Umi dengan watakan keras seperti bapak dan kakaknya sangat kasar berucap kepada adiknya. Tapi tak mengelak, itu ia lakukan sebagai wujud kasih sayang kepada sanak keluarganya yang masih tersisa ditambah perasaan traumanya ketika menjadi saksi terbunuhnya ayah dan ibunya yang terkena peluru dari pesawat. Usia 19 yang begitu peliknya ia dihimpit problema yang pilu harus juga merawat kedua adiknya yang masih usia belia. Dentuman meriam yang mungkin sangat bisa mengenai mereka secara tiba-tiba membuat kedua adiknya berteriak histeris ketakutan. Emosi Umi yang menaik di atas normal mengharuskan membungkam kedua mulut adiknya dengan sehelai kain yang seharusnya helai kain tersebut untuk menutup luka di kulit kedua adik-adiknya. Atsmosfir yang terus mencekam keluarga kecil ini.
Sering terjadi perkelahian antara keluarga kecil ini. Umi dengan watak yang keras dan mudah emosi terus adu gagasan dengan Ifa yang bergelagat keras dan suka sekali mengeyel akan perintah kakaknya. Ali yang tak turut ketinggalan sering sekali ia meledek kakaknya, Ifa yang sering labil dan enggan ramah dengan adiknya ini. Pakaian ganti yang terbatas ditambah makanan yang ala kadarnya membuat seringnya terjadi perselisihan dalam pembagian jatah makanan antara ketiganya.

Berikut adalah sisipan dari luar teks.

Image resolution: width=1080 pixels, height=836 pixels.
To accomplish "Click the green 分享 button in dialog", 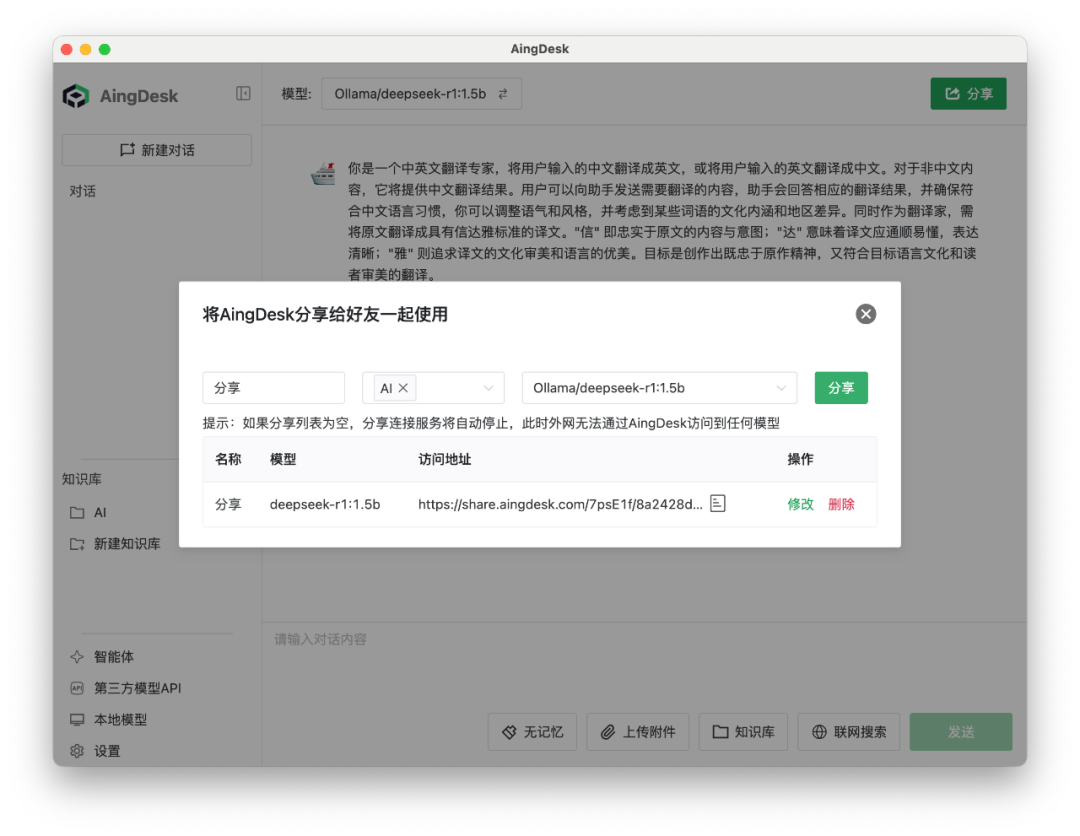I will click(841, 388).
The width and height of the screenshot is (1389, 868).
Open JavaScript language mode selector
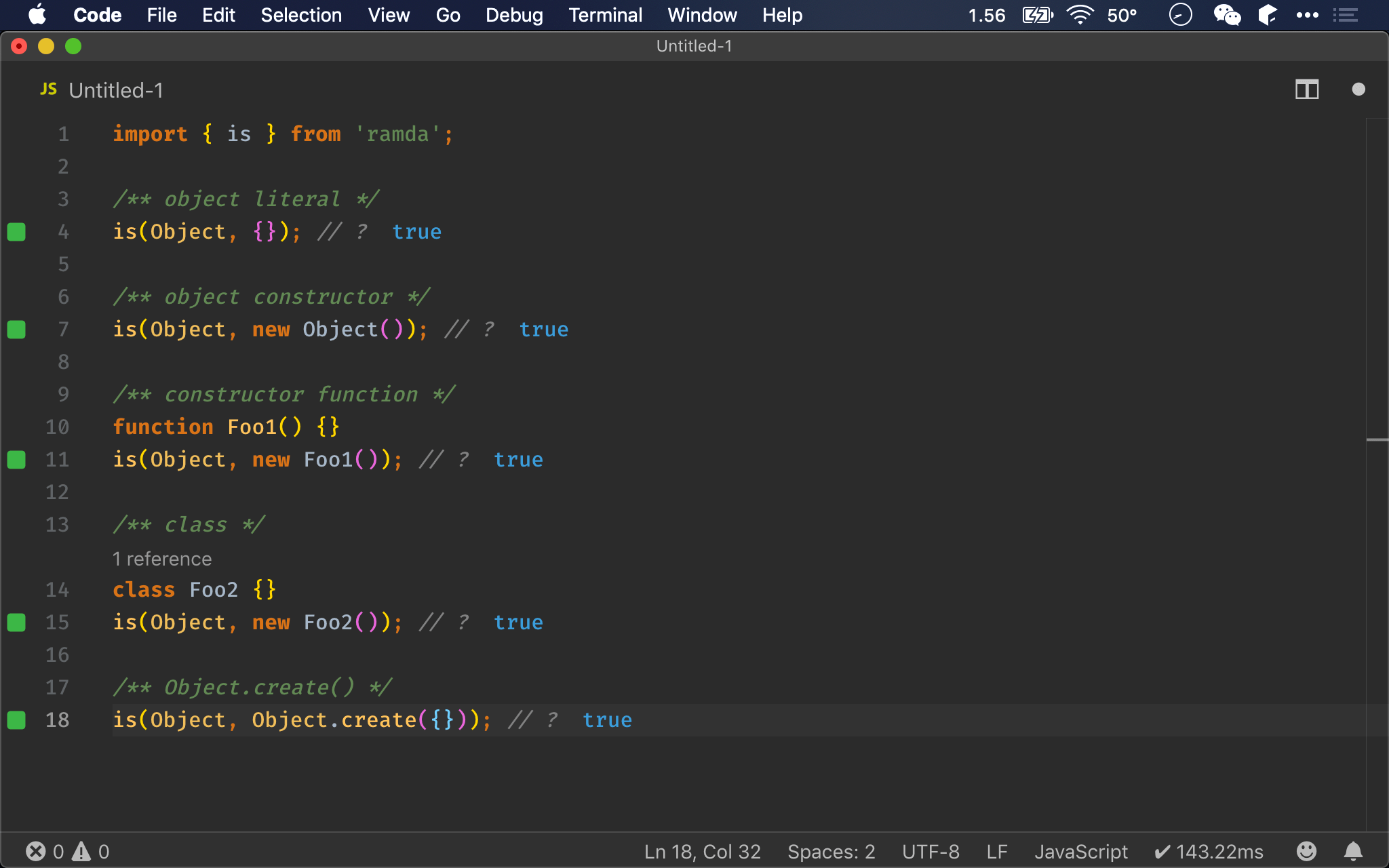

Demi perutnya dan adik-adiknya, Umi harus keluar rumah menuju posko bantuan makanan pokok untuk berebut makanan dari pemerintah. Sering sekali ia meminta kedua adiknya agar bersembunyi di bawah meja selama dirinya pergi. Saking seringnya adiknya mendapat perlakuan yang protektif membuat Ifa melawan akan kebijakan kakaknya ini. Ia merasa tak rela diperlakukan seperti maunya kakaknya dan ingin sekali ia pergi ikut dengannya. Ia penasaran dengan pemandangan luar yang mencekam ditambah perasaan takut jika sewaktu-waktu kakaknya khilaf dan malah pergi meninggalkan kedua adiknya.
“Kak kami ingin ikut,” rengek Ifa ke kakaknya.
“Sudah jangan Ifa. Kau hanya merepotkan. Jaga saja adikmu dan barang-barang kita!” pinta Umi dengan wajah galaknya dan suara seperti orang marah.
“Kakak jahat dan hanya mau menangnya sendiri!” marah adiknya.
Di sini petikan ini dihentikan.